How to find new opportunities in your closed lost deals
Apr 08, 2020
A big part of successful Account-based Marketing (ABM) is monitoring and responding to the activity of contacts at your named accounts.
If you sell into an enterprise space and are going to the effort of personalising your marketing toward specific, named accounts, its important that your sales team know what actions people at those accounts are taking, and when.
HubSpot's CRM, workflows and internal notifications are the perfect tool set for automating the monitoring of named accounts and alerting the appropriate sales people to their actions.
Here are 5 ways you can get your HubSpot CRM and/or inbound automation platform ready to take your ABM to the next level.
When embarking on your ABM strategy, you need a way of identifying named accounts within your database of companies. The easiest way to do this in HubSpot is to create a custom company property.
A simple approach is to create a checkbox property called 'Named Account' or similar, and mark it as Yes or checked on already identified target accounts.
If you are implementing a tiered AMB approach, then a dropdown property with values like Tier 1, 2 and 3 would be a good alternative, enabling you to identify and classify named accounts with one property.
Read how to create a custom company property in more detail here: How to create contact and company properties
When running ABM campaigns, you will want to notify sales people when their accounts engage with your content or website, so that they can enrich the data they have and respond accordingly.
Doing so requires that named accounts are assigned the right owner in HubSpot before you start reporting on their behaviour. A rule set and workflow(s) are needed to ensure that this happens.
Whatever your account assignment process, a HubSpot workflow can probably automate it using either if/then branches or lead rotation rules.
Because HubSpot's automation is driven more by individual contacts than it is by companies, it can be very helpful to turn on HubSpot's setting to synchronise HubSpot owner across companies and contacts. Doing this makes sure that the account owner gets notifications for any and all contacts at an account and no one slips through the cracks.
Read more about syncing account and contact owner here: How can I sync ownership between contacts and companies?
If a new contact at a named account converts on your website and appears in your CRM, you're doing something right.
When this happens, its time to notify the account owner immediately and have them review the contact, determine the position they hold and if they are in the decision making unit (DMU).
In HubSpot, a workflow will watch for contacts, not companies, that meet the starting criteria. But it you make the starting condition check the value of the Named Account property on the associated company, each new contact at that named account can trigger the start of the workflow.
This workflow should send an automated email to the account owner notifying them of the new contact and asking them to enrich and qualify the record as soon as possible.
In addition to account owners using external sources, like LinkedIn, to identify job title, this process could be enhanced with the creation of custom contact property to denote membership in the DMU. If using a DMU property, the following activity notification workflow could be constrained DMU contacts only, optimising efficiency for the sales team.
When known contacts at named accounts come back to your website, account owners need to know about it.

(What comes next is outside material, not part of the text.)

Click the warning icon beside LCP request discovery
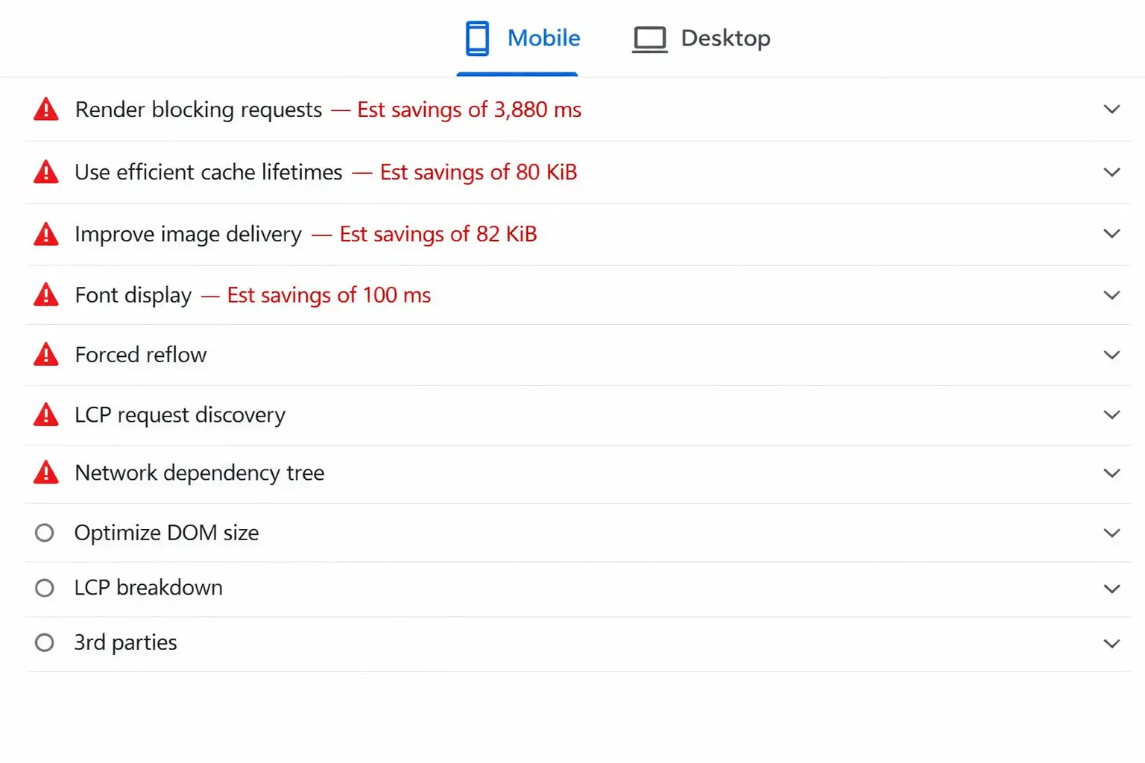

If the number of named accounts and associated contacts is small, you could let HubSpot's standard lead revisit notifications perform this role.
If, however, you want to provide more information to the account owner, you should create one or more HubSpot workflows that look out for certain behaviours - such as specific web page views or form submissions - and send customised notifications putting additional data right in their inbox.
While your named account list is a great starting point for ABM, there could be lots of other companies out there that fit your ideal buyer profile. Configuring HubSpot to look out for these and to let you know when they are on your website can help you expand and scale your ABM activity while remaining totally focussed on the right kind of buyer.
There are a number of ways you could do this but the approach I like uses a combination of lead scoring and internal notification workflows.
Note: If your HubSpot lead scoring tool is currently occupied trying to identify MQLs, stop it and read this post on what an MQL really is.
Start by loading the ideal firmographics of your ideal buyer into the lead scoring tool as positive attributes. Properties you can use for this include annual revenue, industry and country - all of which can be gathered automatically by HubSpot Insights.
You can give these attributes whatever positive lead score you like. The ideal situation, however, is that a company has to meet all criteria to qualify as a candidate named account. This means you can assign equal scores to each attribute and work towards the same total in every case.
Next, create a workflow that triggers whenever a contact (that is not already at a named account) reaches the target MQL score and sends an internal notification to the relevant sales people asking them to review, enrich and qualify the account.
If the account meets your named account criteria, sales should set the Named Account property according, which will enrol that account, and all contacts at it, in to workflows we created above.
These hacks don’t take into account any integration you may be running, and you might need to modify them to fit your unique ABM strategy and sales processes. Hopefully though, they serve as a useful starting point from which you can build out a sophisticated solution that is customised your needs.